> **Data provided**
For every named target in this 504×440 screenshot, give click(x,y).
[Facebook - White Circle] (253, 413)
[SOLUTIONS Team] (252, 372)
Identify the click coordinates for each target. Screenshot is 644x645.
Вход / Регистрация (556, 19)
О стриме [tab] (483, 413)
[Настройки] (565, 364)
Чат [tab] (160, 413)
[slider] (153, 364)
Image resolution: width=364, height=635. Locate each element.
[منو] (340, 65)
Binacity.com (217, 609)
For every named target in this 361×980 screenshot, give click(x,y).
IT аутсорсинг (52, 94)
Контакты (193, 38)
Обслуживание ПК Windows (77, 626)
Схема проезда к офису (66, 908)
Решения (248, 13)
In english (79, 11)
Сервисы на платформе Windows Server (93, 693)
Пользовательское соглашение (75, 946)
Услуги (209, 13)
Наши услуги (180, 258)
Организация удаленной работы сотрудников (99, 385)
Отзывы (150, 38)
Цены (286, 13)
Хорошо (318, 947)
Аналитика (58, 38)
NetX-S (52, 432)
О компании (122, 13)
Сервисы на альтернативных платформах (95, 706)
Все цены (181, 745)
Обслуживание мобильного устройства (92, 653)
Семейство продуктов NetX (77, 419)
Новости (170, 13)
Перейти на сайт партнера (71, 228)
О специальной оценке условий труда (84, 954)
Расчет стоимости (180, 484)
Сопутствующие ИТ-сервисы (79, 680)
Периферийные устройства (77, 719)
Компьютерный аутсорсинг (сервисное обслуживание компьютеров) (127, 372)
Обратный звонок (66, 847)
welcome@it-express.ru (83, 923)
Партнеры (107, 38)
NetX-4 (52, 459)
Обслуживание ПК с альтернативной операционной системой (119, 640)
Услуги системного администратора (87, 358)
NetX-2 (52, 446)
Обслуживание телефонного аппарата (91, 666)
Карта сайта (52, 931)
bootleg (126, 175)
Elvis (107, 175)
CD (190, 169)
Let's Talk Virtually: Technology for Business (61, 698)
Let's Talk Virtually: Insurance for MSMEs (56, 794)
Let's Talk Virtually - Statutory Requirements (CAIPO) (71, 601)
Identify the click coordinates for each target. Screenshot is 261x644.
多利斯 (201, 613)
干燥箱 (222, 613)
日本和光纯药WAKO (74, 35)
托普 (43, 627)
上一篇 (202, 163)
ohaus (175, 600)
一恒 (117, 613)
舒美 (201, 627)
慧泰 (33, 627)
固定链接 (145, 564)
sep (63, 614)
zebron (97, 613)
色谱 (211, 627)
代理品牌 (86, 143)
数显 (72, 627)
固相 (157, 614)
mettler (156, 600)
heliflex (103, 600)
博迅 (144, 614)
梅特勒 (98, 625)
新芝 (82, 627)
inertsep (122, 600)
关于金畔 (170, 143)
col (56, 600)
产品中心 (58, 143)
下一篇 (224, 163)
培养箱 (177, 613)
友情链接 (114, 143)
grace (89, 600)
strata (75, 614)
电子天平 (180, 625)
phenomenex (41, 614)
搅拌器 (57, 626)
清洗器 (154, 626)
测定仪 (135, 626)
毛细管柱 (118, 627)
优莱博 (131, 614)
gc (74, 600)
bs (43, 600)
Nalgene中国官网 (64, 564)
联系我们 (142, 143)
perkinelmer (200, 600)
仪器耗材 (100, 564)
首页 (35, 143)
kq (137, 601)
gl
==
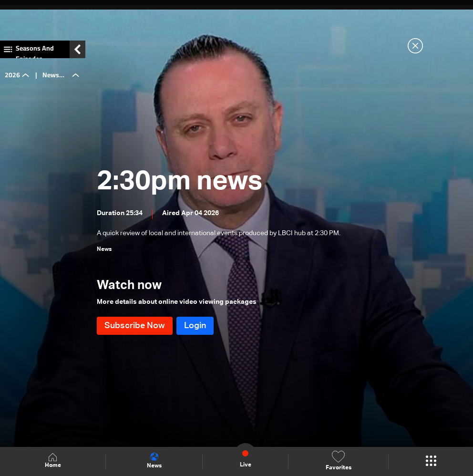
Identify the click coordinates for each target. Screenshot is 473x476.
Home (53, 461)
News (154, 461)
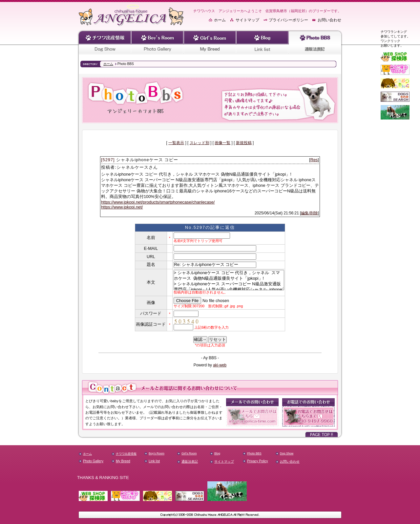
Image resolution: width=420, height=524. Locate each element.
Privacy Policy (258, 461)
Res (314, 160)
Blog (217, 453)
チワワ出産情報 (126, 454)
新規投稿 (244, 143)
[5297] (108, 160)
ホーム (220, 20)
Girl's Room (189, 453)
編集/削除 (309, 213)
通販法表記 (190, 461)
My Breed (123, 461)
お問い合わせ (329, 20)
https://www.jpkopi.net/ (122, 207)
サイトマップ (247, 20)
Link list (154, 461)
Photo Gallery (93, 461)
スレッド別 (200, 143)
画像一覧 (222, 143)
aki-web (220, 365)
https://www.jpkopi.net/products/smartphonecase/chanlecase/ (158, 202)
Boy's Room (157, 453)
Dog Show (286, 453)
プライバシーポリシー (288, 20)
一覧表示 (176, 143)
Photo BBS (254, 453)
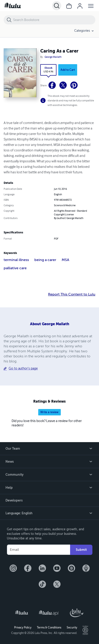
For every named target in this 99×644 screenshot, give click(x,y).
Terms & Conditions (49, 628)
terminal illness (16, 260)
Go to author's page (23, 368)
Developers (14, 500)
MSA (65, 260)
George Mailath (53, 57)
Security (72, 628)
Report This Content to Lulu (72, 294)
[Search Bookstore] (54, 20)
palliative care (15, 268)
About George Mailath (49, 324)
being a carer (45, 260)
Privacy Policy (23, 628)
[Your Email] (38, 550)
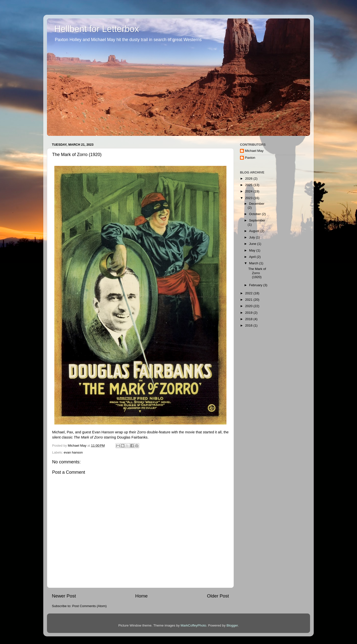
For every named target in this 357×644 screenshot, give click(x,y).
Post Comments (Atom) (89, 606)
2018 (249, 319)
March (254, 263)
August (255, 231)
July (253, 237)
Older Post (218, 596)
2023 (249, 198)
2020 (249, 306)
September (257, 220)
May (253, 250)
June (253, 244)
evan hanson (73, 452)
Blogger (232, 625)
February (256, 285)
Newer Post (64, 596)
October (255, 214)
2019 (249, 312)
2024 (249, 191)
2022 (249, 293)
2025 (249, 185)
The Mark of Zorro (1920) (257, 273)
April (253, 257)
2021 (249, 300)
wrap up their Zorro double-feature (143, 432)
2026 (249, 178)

> **The task**
How many lines above contain the string "https"? Answer with the number only.

> **Response to this task**
2